Dann zeigte sich jedoch, dass zumindest ein Kanal der Kamera, ein im Nahinfrarot arbeitender Sensor, schwache Konturen der Marsoberfläche zeigte. Demnach mussten wesentliche Komponenten der Kamera funktionieren. Wenig später gab es Entwarnung: Die ersten Aufnahmen waren schlicht überbelichtet. Zwei Marsumkreisungen später lieferte die Kamera dann die erste klare und perfekt belichtete Aufnahme – die erste von zehntausenden.
Beagle 2 antwortet nicht
Doch während Mars Express seither alle Erwartungen übertroffen hat und bis heute wertvolle Daten und Bilder aus dem Marsorbit liefert, war das Schicksal von Beagle 2 weniger positiv. Der kleine Lander hatte sich planmäßig am 19. Dezember 2003 von ihrer Muttersonde abgetrennt, um dann eigenständig zur Marsoberfläche abzusinken. Dabei sollte er seinen Flug erst mit dem Hitzeschild abbremsen, dann in 2,6 Kilometer Höhe die Bremsfallschirme auslösen. Kurz vor der Landung, in rund 250 Metern Höhe, sollten dann luftgefüllte „Airbags“ den Aufprall abdämpfen – so der Plan.
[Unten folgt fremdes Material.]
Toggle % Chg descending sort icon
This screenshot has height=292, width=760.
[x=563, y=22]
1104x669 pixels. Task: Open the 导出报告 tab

Doch es kam anders: Nach der normalen Funkunterbrechung während des Flugs durch die Marsatmosphäre, blieb es still – Beagle 2 meldete sich nicht mehr. „Wenn die Landesequenz korrekt verläuft, dann sendet die Sonde ein Signal und man kann dieses nutzen, um den genauen Landeplatz zu orten – selbst wenn es nur ganz kurz sendet“, erklärt Alfred McEwen von der University of Arizona. „Doch im Fall von Beagle 2 bekamen wir gar nichts.“ Trotz monatelanger Versuche der Kontaktaufnahme und einer Fahndung mithilfe der NASA-Orbitersonde Mars Global Surveyor (MGS) blieb die Landesonde verschollen.
War die Landesonde abgestürzt? Und wenn ja, welcher Schritt in der Landesequenz hatte versagt? Bis zum Jahr 2015 blieben diese Fragen unbeantwortet, denn von Beagle 2 fand sich keine Spur. Eine Lösung des Rätsels lieferten erst Aufnahmen der NASA-Sonde Mars Reconnaissance Orbiter (MRO): Sie zeigten, dass Beagle 2 entgegen anfänglicher Befürchtungen nicht abgestürzt war, sondern weitgehend intakt auf der Marsoberfläche stand. Allerdings waren nicht alle Sonnensegel des Landers ausgeklappt – und das hatte das Ausfahren der Antenne für die Kommunikation blockiert.